# [Selected text]
■ ■ ■

UK Web Archive blog: July 2013

[A guest post from Ian Cooke, lead curator for international studies and politics at the British Library, and curator of the current exhibition Propaganda: Power and Persuasion]

If you’ve visited our summer exhibition, Propaganda: Power and Persuasion, you will have seen our “Chorus” installation. Positioned on a large wall at the end of our exhibition, it displays a huge set of archived tweets that relate to three recent events (the Olympics opening ceremony, the debate on gun control in the United States, and President Obama’s ‘Four more years’, which became the most re-tweeted message). In our exhibition, we’re interested in the impact which social media is having on communicating and challenging influence from state and other powerful institutions.

There are different ways of looking at this. A simplification of one argument runs something like this: social media, through enabling access on an equal footing to the same shared public space, is a democratising tool that allows challenge to other forms of influence. People can respond to and question statements that appear dubious, and put across their own point of view. If propaganda is about narrowing the space for debate, then social media provides a powerful means to open it up. Additionally, the new technologies provide freely-available tools by which communities and grass-roots campaigns can network and co-ordinate action to powerful effect. I attended last year’s Netroots UK conference, where Sue Marsh gave an inspirational talk on digital activism and challenges to perceptions and prejudices used in the debate on cuts to welfare benefits for long-term sick and disabled people.

However, some would offer a challenge to the view of social media as always empowering. The vast proliferation of information produced, and the speed by which it is received – so that events or messages are commented on immediately – means that it becomes very hard to check sources and accuracy. Misleading information, or just a point of view put strongly, can be repeated and run unchallenged. In some cases, authority and authorship can be hard to trace. Further, some would argue that new communications technologies allow new opportunities for misdirection in political campaigning. One example is so-called “astro-turfing”, where an apparently local and popular campaign has in fact been set up and co-ordinated by a centralised and well-resourced body. Such activities have existed long before social media, but these new technologies create powerful new ways to both disguise and professionalise the role of the campaigner.

Over the past year, I had the opportunity to create a small collection of websites for the UK Web Archive as part of the Library’s ‘Curators Choice’ programme. This was a great opportunity to start exploring some of these issues, under the heading Political Action and Communication. The collection is more concerned with exploring the interpretation of new media as empowering and democratising, although some sites included, such as WhoFundsYou? are concerned with issues of transparency on the web.

In the collection you’ll find examples of websites set up to support specific campaigns, or organised around specific issues, such as the national and local Frack-Off campaigns against the use of hydraulic fracturing (“fracking”) to extract shale gas from rock. The Occupy protests in London early in 2012 are represented through the Bank of Ideas, which was hosted in disused UBS offices in Hackney, and the Occupied Times of London.

There are also examples of charities and companies that support other organisations in online campaigning. These include FairSay, Social Spark, and Hands Up. All these offer advice, web design and other new media support for charities and campaigning organisations. The Sheila McKechnie Foundation uses its own website and Campaign Central directory to offer support and resources for grass-roots campaigning (on and off-line) around Britain.

■ ■ ■

# [Given instruction]
Copy the UK Web Archive blog post from the words "[A guest post" through the words "other powerful institutions.", changing "archived tweets" to "archived posts".

# [Data lines]
■ ■ ■

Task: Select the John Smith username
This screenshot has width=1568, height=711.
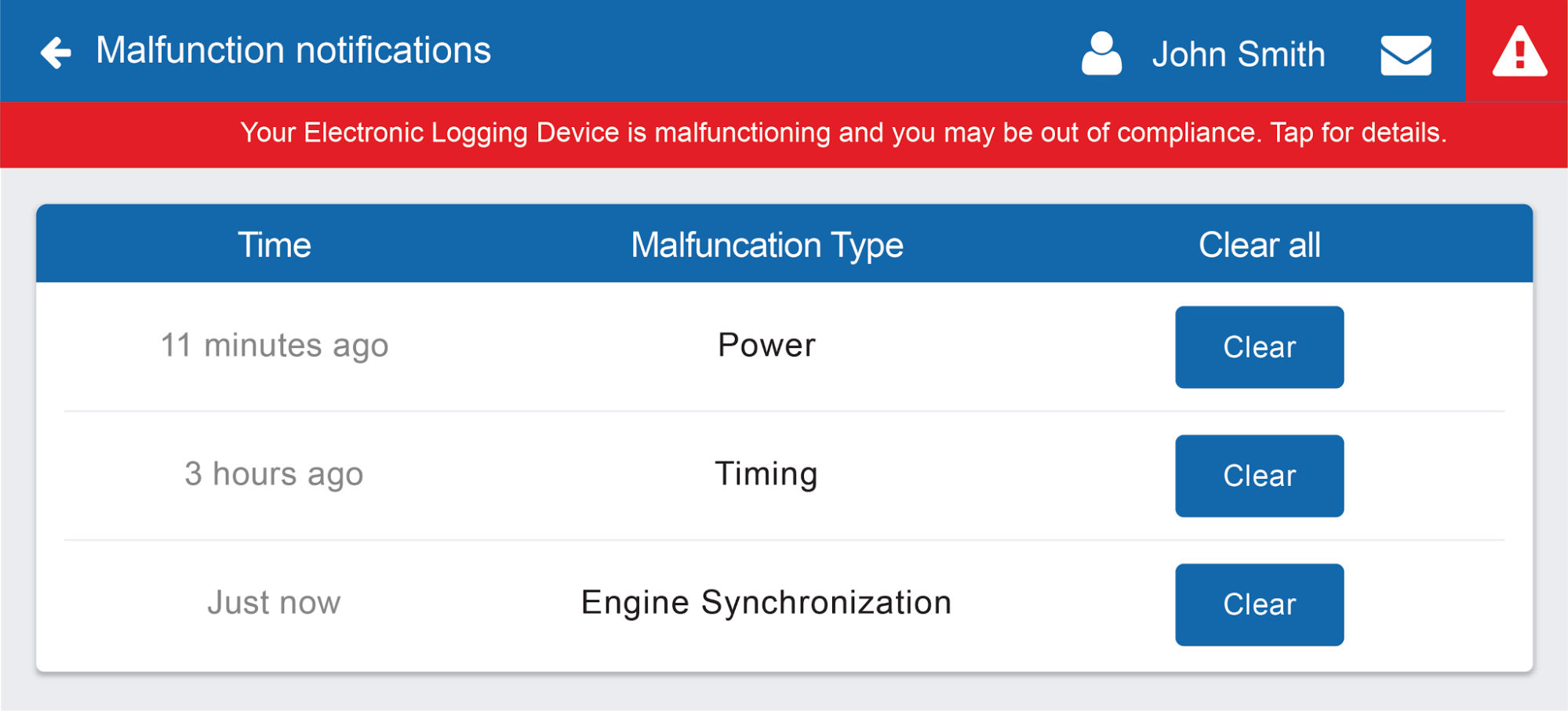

■ ■ ■

# [Result for this exercise]
[A guest post from Ian Cooke, lead curator for international studies and politics at the British Library, and curator of the current exhibition Propaganda: Power and Persuasion]

If you’ve visited our summer exhibition, Propaganda: Power and Persuasion, you will have seen our “Chorus” installation. Positioned on a large wall at the end of our exhibition, it displays a huge set of archived posts that relate to three recent events (the Olympics opening ceremony, the debate on gun control in the United States, and President Obama’s ‘Four more years’, which became the most re-tweeted message). In our exhibition, we’re interested in the impact which social media is having on communicating and challenging influence from state and other powerful institutions.